Dataset entries:
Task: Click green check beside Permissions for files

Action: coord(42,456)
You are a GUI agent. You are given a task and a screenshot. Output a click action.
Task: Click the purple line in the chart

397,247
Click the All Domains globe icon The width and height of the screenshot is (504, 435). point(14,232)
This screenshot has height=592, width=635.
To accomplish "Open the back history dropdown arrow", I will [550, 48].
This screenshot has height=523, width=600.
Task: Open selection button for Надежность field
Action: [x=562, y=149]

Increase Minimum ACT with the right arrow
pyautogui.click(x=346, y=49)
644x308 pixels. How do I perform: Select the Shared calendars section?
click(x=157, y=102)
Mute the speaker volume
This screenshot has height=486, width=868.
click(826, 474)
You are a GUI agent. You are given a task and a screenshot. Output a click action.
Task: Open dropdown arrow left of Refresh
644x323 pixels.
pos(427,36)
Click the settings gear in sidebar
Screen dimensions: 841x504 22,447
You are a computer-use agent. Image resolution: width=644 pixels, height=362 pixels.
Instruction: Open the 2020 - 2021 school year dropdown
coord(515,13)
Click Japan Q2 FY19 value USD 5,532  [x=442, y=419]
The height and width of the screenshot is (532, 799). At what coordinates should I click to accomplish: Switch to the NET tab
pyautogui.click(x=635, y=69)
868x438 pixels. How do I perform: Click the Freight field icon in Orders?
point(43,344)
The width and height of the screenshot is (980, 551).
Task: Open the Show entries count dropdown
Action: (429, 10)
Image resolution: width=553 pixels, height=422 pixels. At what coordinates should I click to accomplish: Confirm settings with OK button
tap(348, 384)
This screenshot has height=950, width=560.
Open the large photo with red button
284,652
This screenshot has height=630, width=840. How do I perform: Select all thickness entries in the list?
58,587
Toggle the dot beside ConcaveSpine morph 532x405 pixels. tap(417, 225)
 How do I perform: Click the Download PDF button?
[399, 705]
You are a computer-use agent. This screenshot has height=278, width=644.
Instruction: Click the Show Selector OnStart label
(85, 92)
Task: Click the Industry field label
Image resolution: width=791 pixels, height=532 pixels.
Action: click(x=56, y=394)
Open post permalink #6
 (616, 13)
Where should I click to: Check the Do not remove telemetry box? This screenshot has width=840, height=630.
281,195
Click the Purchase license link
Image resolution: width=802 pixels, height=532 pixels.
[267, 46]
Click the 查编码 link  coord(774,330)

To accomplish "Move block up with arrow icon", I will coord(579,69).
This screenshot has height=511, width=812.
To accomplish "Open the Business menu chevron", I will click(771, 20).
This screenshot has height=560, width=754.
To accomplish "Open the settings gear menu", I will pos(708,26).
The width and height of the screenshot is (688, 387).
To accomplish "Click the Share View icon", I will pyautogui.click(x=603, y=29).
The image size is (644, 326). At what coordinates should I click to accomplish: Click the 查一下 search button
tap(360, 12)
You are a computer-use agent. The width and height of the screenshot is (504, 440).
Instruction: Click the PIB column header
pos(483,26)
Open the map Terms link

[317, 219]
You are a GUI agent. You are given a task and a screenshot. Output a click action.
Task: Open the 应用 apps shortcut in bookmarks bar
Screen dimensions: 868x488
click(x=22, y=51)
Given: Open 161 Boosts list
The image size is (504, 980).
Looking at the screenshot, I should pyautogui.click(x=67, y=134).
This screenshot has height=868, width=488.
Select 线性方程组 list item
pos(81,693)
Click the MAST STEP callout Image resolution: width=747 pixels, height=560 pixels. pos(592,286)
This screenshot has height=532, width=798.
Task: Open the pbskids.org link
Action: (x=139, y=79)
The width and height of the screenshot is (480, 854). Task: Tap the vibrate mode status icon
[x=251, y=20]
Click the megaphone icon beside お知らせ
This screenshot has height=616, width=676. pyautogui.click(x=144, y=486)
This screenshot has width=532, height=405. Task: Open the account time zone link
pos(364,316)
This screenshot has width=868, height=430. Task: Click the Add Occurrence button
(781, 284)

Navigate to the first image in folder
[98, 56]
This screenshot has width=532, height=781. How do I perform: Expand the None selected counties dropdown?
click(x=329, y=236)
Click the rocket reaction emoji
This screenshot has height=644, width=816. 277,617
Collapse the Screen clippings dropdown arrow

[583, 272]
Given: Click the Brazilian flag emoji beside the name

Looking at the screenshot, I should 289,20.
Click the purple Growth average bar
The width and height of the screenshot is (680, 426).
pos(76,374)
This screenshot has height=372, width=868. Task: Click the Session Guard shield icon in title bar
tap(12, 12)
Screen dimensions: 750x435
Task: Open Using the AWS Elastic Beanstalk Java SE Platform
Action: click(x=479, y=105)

Exercise aim:
Print, from the entries above, the line with "Click the All", the line with "This screenshot has height=950, width=560." and all lines between them, exactly and with nothing else.

Written solution:
Click the All Domains globe icon The width and height of the screenshot is (504, 435). point(14,232)
This screenshot has height=592, width=635.
To accomplish "Open the back history dropdown arrow", I will [550, 48].
This screenshot has height=523, width=600.
Task: Open selection button for Надежность field
Action: [x=562, y=149]

Increase Minimum ACT with the right arrow
pyautogui.click(x=346, y=49)
644x308 pixels. How do I perform: Select the Shared calendars section?
click(x=157, y=102)
Mute the speaker volume
This screenshot has height=486, width=868.
click(826, 474)
You are a GUI agent. You are given a task and a screenshot. Output a click action.
Task: Open dropdown arrow left of Refresh
644x323 pixels.
pos(427,36)
Click the settings gear in sidebar
Screen dimensions: 841x504 22,447
You are a computer-use agent. Image resolution: width=644 pixels, height=362 pixels.
Instruction: Open the 2020 - 2021 school year dropdown
coord(515,13)
Click Japan Q2 FY19 value USD 5,532  [x=442, y=419]
The height and width of the screenshot is (532, 799). At what coordinates should I click to accomplish: Switch to the NET tab
pyautogui.click(x=635, y=69)
868x438 pixels. How do I perform: Click the Freight field icon in Orders?
point(43,344)
The width and height of the screenshot is (980, 551).
Task: Open the Show entries count dropdown
Action: (429, 10)
Image resolution: width=553 pixels, height=422 pixels. At what coordinates should I click to accomplish: Confirm settings with OK button
tap(348, 384)
This screenshot has height=950, width=560.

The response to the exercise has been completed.